Defines Unicode handling guarantees within termgrid-core.


Grapheme Boundary Rule

All layout operations occur at grapheme cluster boundaries.

A grapheme cluster:

  • May contain multiple codepoints
  • May include combining marks
  • May include ZWJ sequences

No operation splits a grapheme cluster.


Width Determination

Width is computed before placement.

Possible widths:

  • 0 (combining-only cluster)
  • 1 (standard width)
  • 2 (wide glyph)

Width > 2 is not supported.


Combining Marks

Combining marks are preserved within their cluster.
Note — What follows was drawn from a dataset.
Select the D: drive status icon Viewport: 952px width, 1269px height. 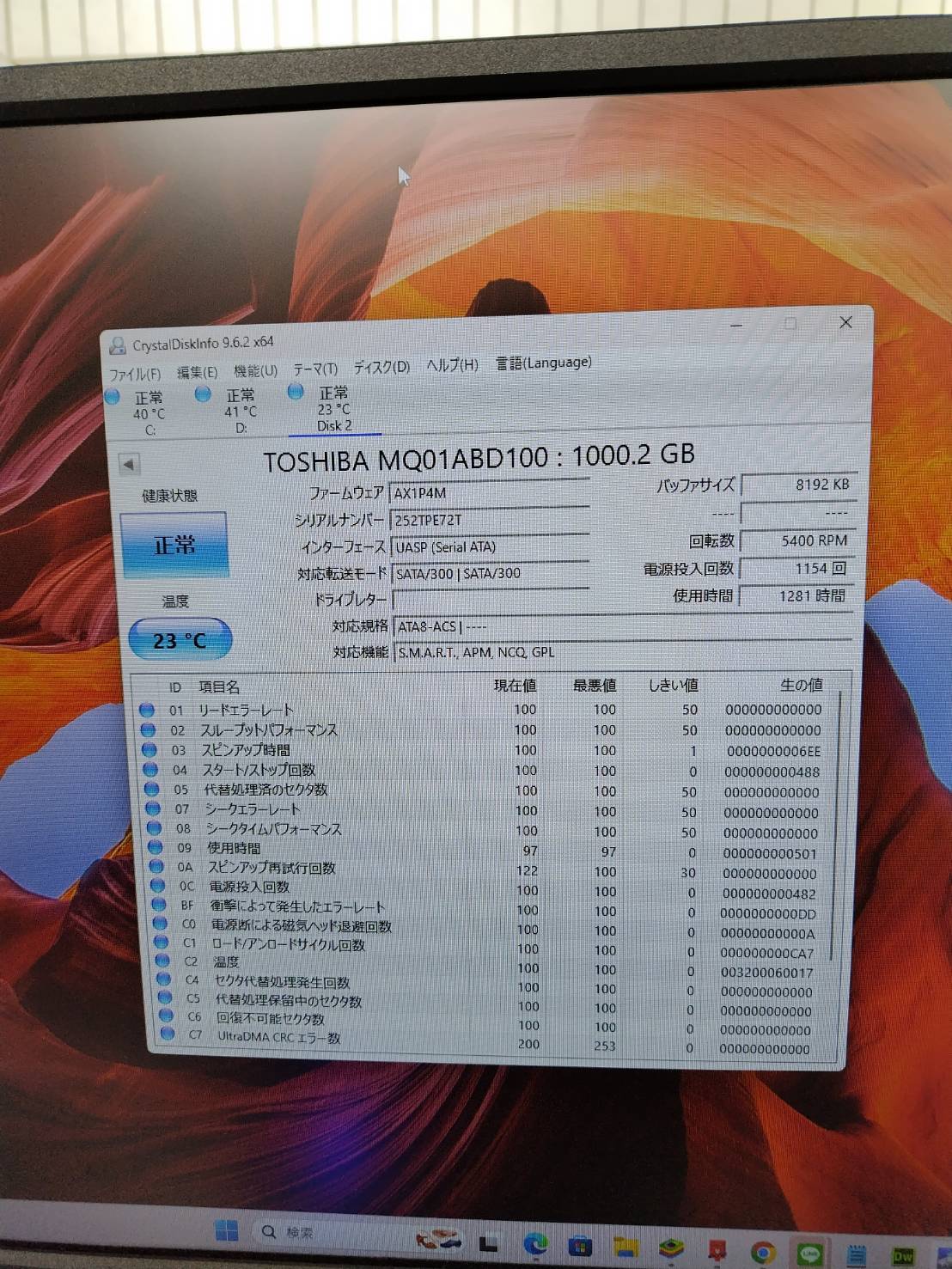click(204, 394)
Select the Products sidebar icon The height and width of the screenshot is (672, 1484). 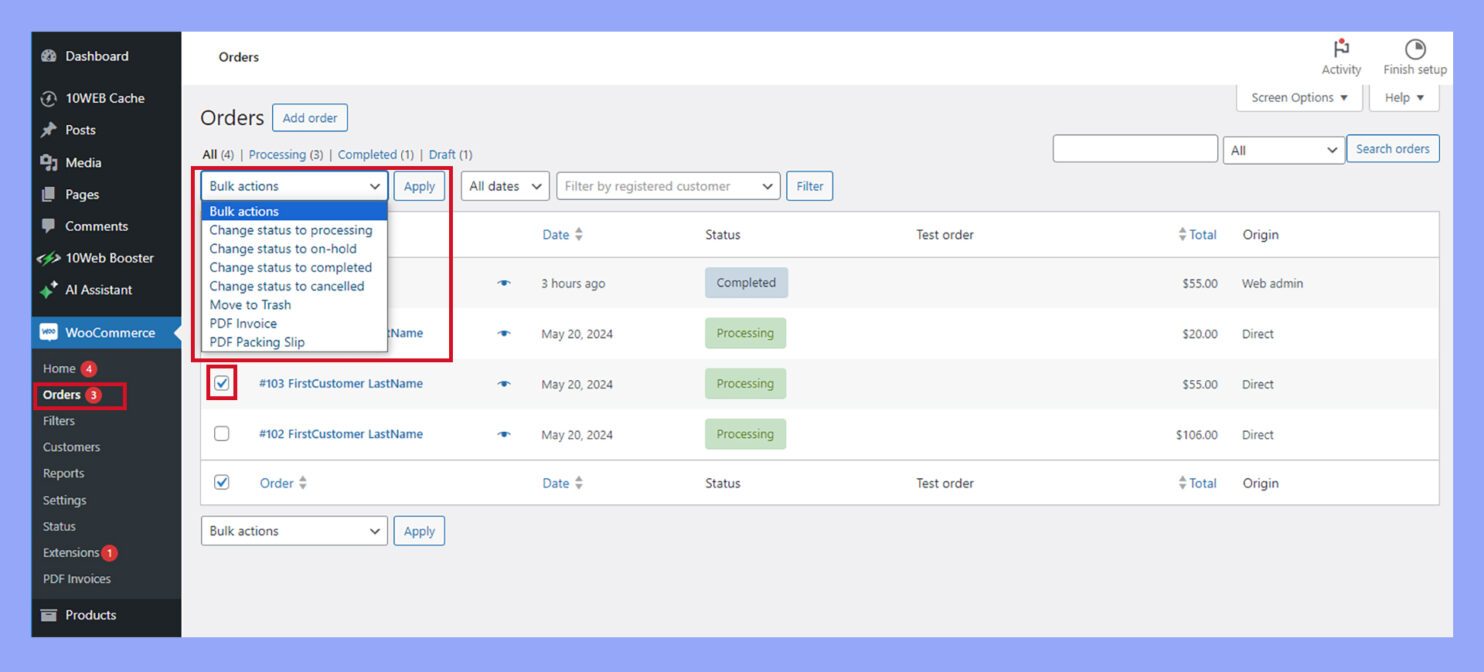pyautogui.click(x=48, y=615)
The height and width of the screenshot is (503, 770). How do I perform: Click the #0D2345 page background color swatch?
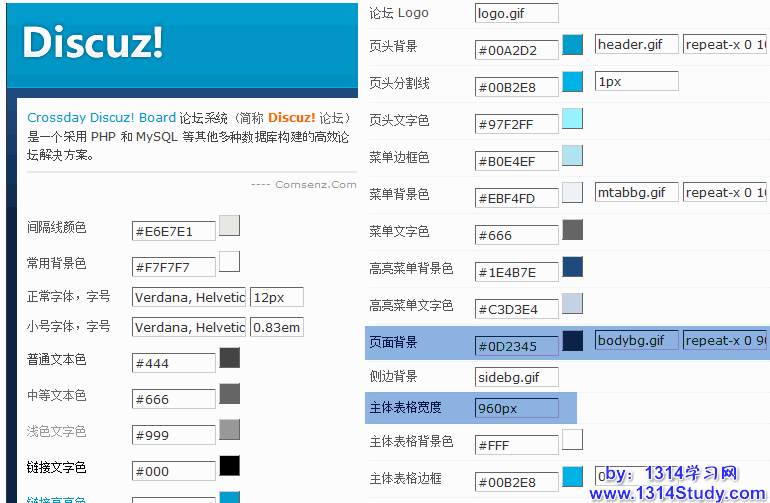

Wrap logic MUST NOT separate combining marks from base characters.


ZWJ Sequences

ZWJ sequences are treated as atomic grapheme clusters.

They are placed entirely or not at all.


Wrap Boundary Behavior

If a grapheme cluster does not fit within remaining width:

  • If wrapping enabled: cluster moves to next line
  • If hard clipping: cluster is omitted entirely

Partial placement is forbidden.


Wide Glyph Invariants

If a wide glyph occupies cells (x, x+1):

  • Cell x contains grapheme and style
  • Cell x+1 is continuation
  • Clearing either cell clears both

No orphan continuation cells may exist.


Bidi Disclaimer

Bidirectional text reordering is not performed.

Input text MUST be preprocessed if bidi support is required.


Normalization

Does not normalize Unicode.

Normalization responsibility lies with caller.